Figure 4. Caveolin-1 aminoacid tyrosine-14 is required for directionality and persistence of migration in B16-F10 cells.

(A) B16-F10 cells transfected with pLacIOP (mock), pLacIOP-caveolin-1 (WT) or the pLacIOP-caveolin-1/Y14F mutant (Y14F) were treated with 1mM IPTG for 24 hours. Then, cell migration was assessed in a Boyden chamber assay by seeding cells (5×10⁴) on fibronectin-coated (2 µg/ml) transwell plates and allowing migration for 2 hours. Cells that migrated to the lower side were detected by crystal violet staining (mean ± SEM, n = 3). *P<0.05. Bottom panels show total protein extracts, separated by SDS-PAGE (35 µg total protein per lane) and analyzed by Western Blotting.
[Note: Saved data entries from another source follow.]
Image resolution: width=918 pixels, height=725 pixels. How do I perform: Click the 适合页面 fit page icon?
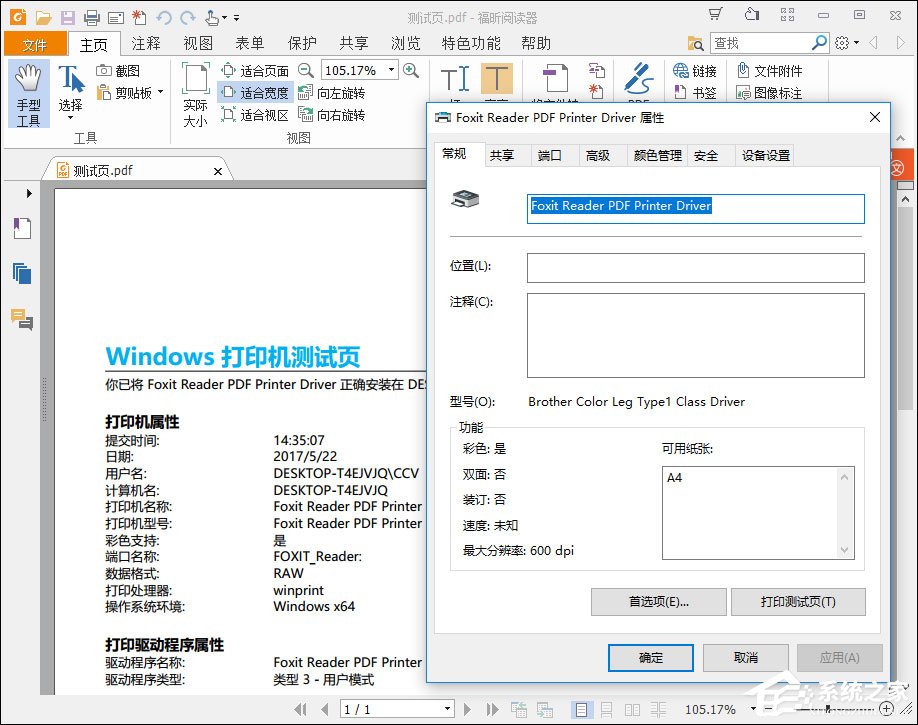point(229,70)
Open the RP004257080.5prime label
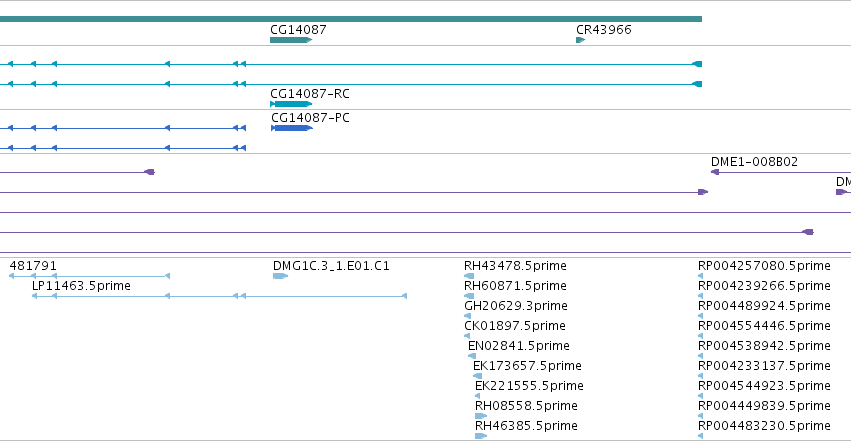The width and height of the screenshot is (851, 441). coord(764,265)
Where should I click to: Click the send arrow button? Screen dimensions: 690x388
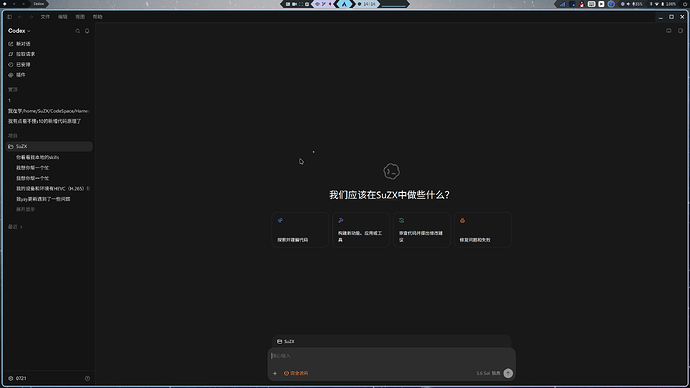click(x=508, y=373)
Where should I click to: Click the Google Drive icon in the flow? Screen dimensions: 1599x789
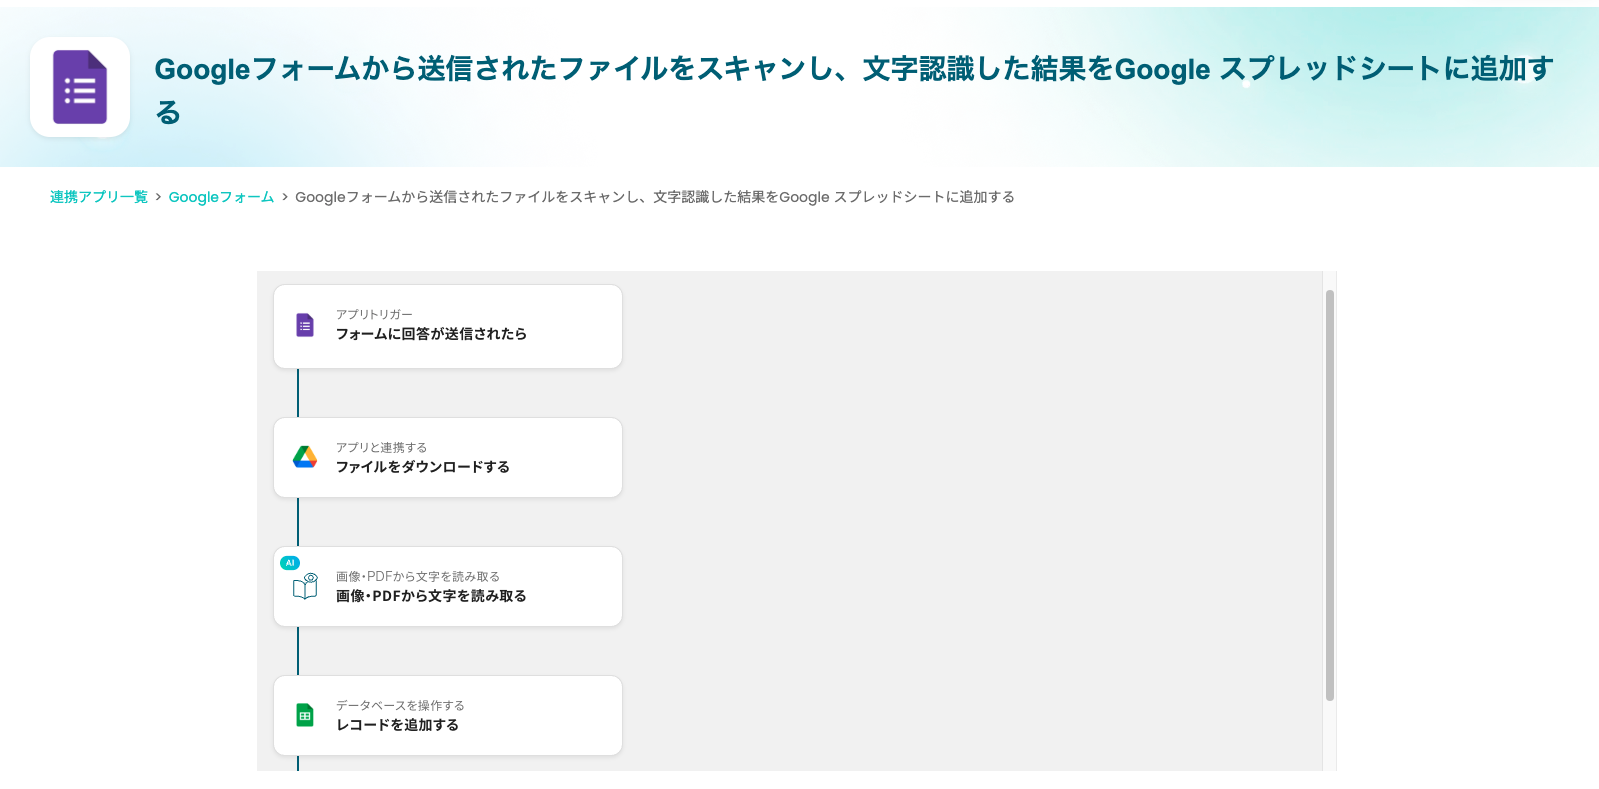tap(305, 457)
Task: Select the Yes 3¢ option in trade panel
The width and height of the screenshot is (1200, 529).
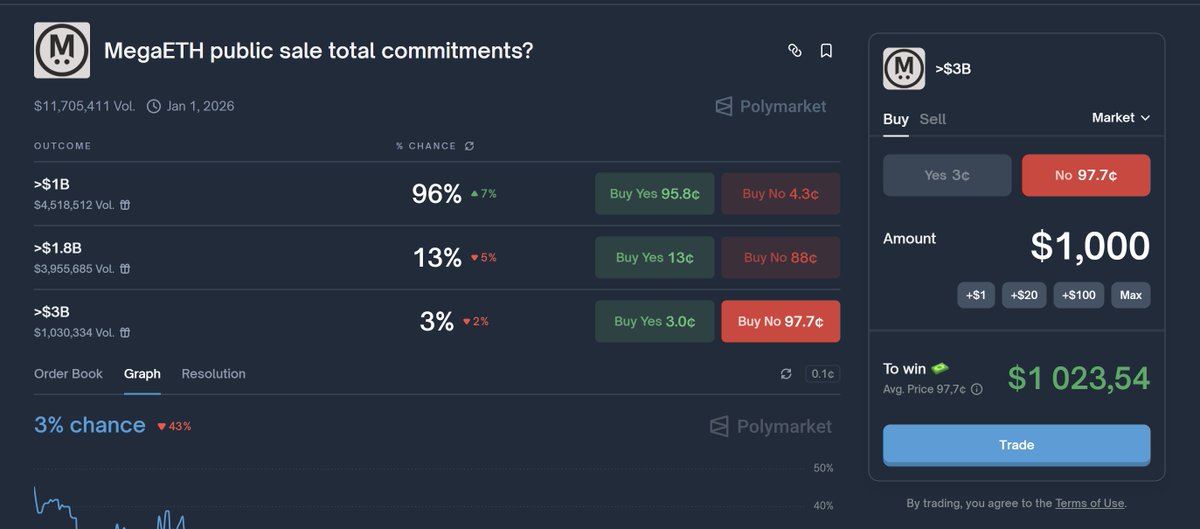Action: 946,175
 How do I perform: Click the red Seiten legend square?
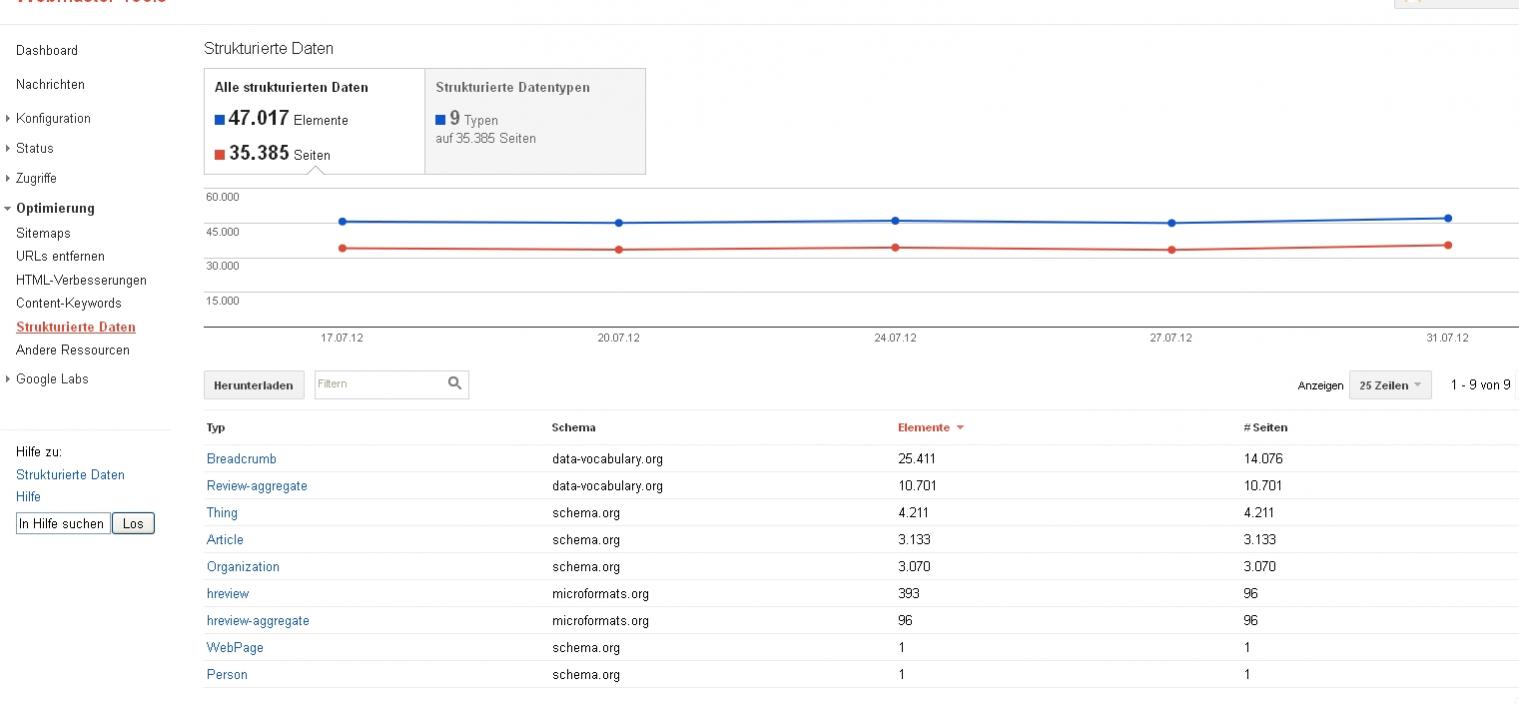(220, 155)
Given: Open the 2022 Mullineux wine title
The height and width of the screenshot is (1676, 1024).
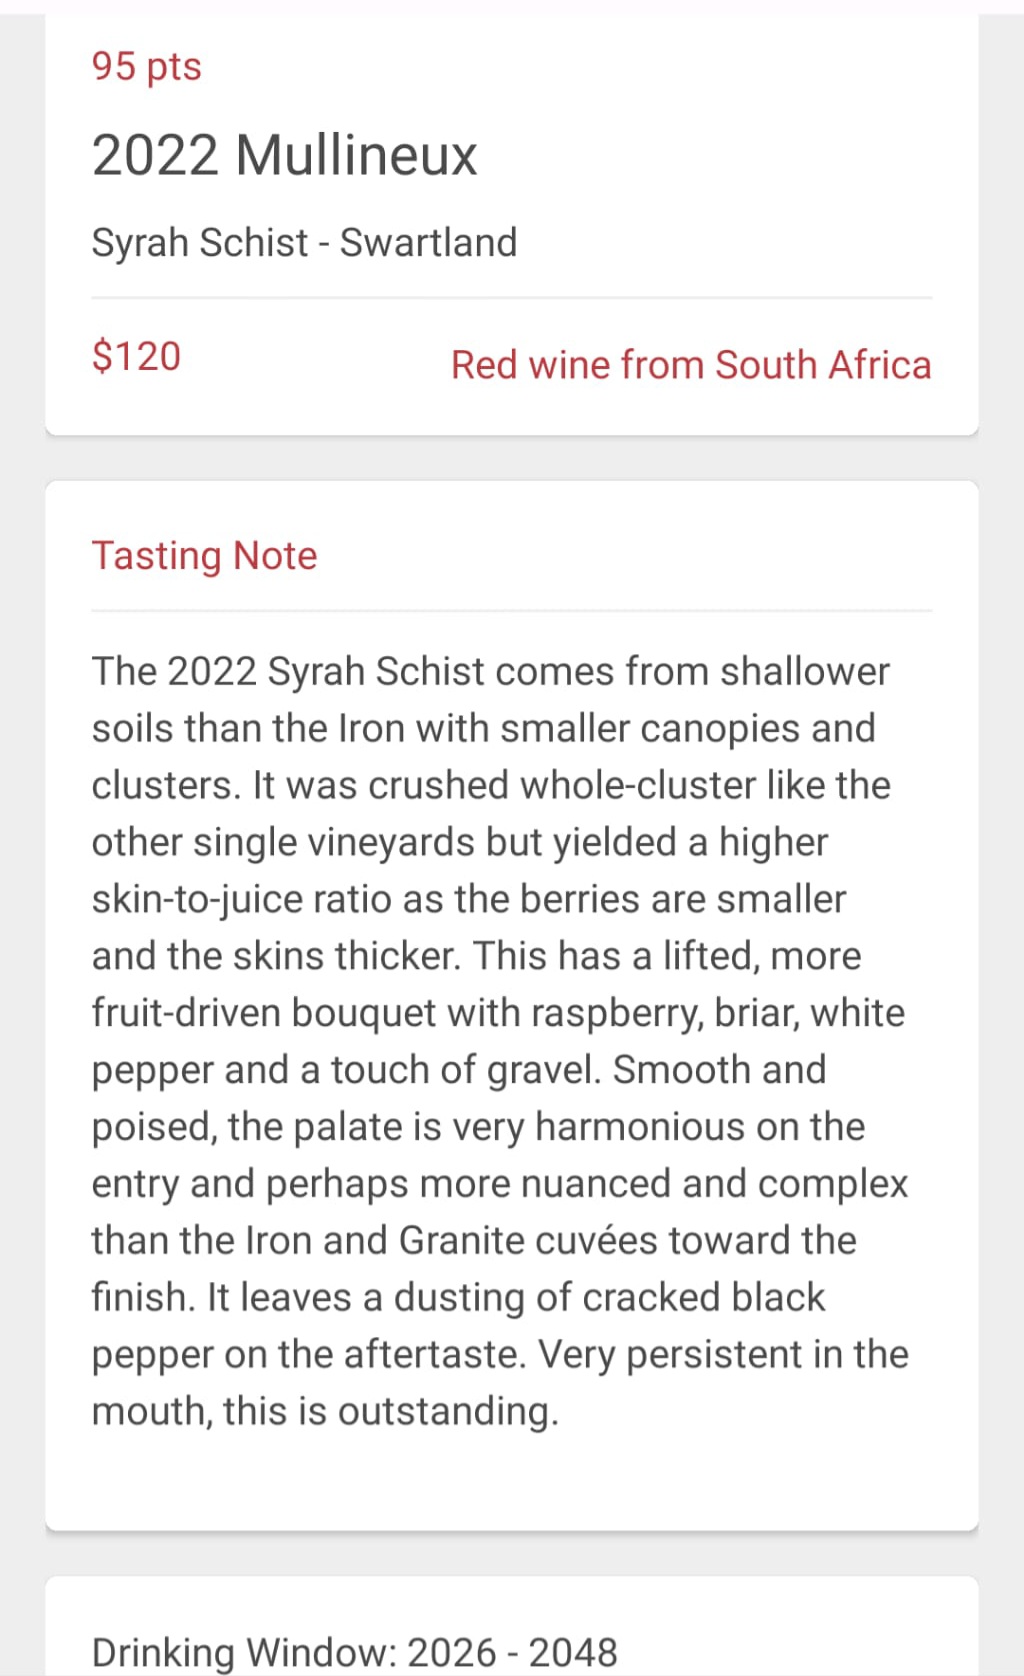Looking at the screenshot, I should pos(284,155).
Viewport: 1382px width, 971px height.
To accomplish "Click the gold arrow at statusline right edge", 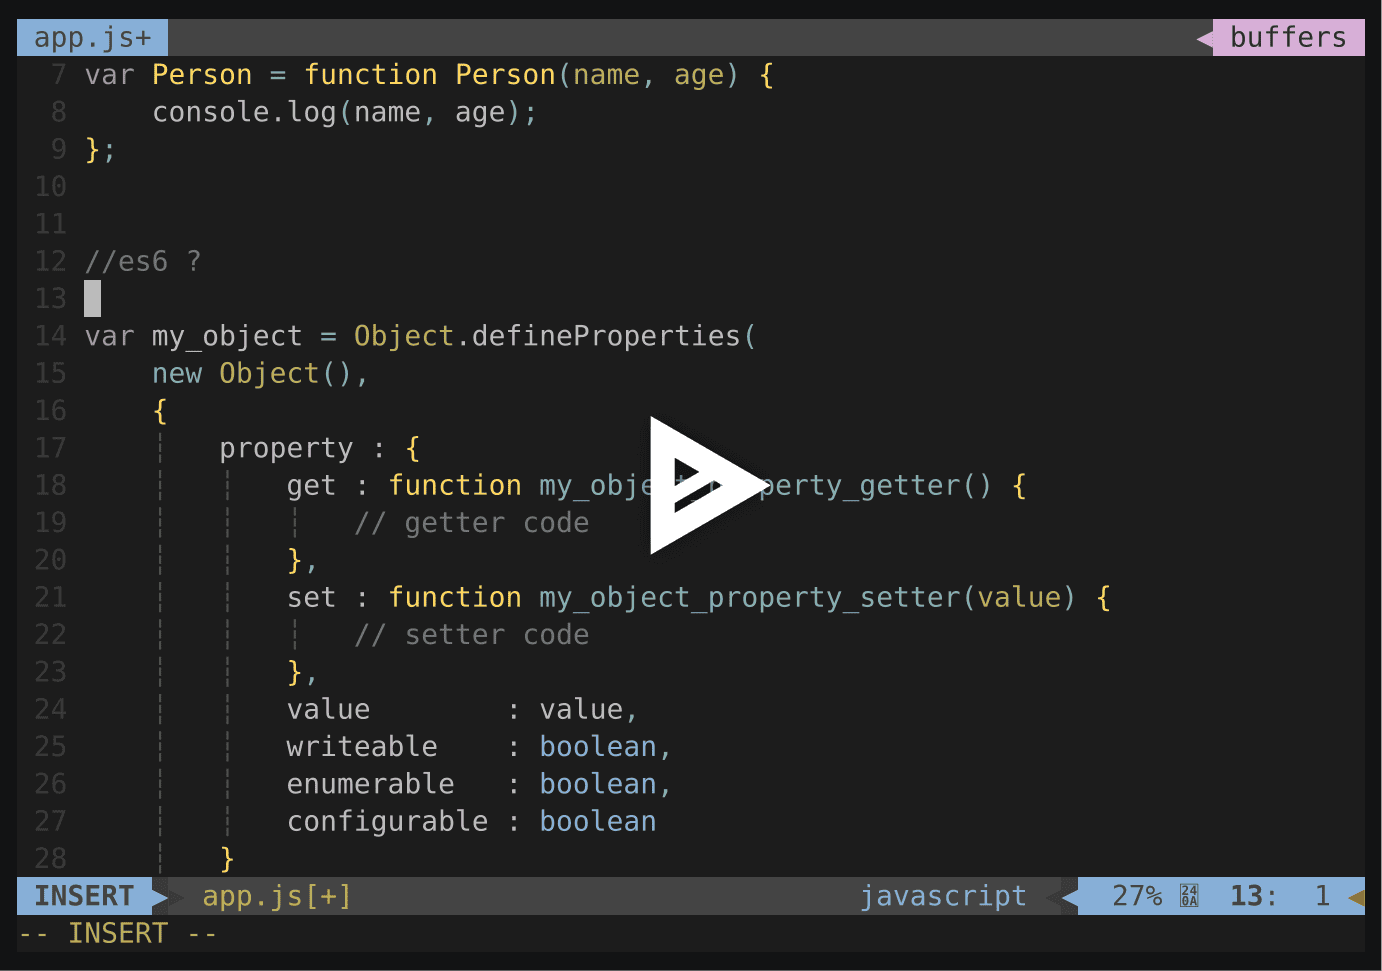I will point(1356,896).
Numbers below panels indicate relative caveolin-1 levels (caveolin-1/WT = 22.0±1.8, caveolin-1/Y14F = 16.6±3.8; values compared with the mock condition and obtained as the mean from three independent measurements ± SEM). (B) Confluent monolayers of B16-F10 cells transfected with pLacIOP (mock), pLacIOP-caveolin-1 (WT) or pLacIOP-caveolin-1/Y14F (Y14F) were wounded with a pipet tip and recorded by time-lapse video microscopy for 10 hours (12-min frame interval). Cell tracks were determined as indicated in Figure legend 3B. Tracks of single cells at the wounded edge are shown (upper panel). The edge of the wound is outlined by a white line. Single cell tracks are shown in a Cartesian coordinate system for each cell type (lower panel). (C) The mean velocity ( µm/min) was derived from the instant velocity (Figure S3), as described in (D). The persistency and directionality of migration were obtained as described in Figures 3E and 3F, respectively. Data shown are the mean ± SEM (n = 3). *P<0.05.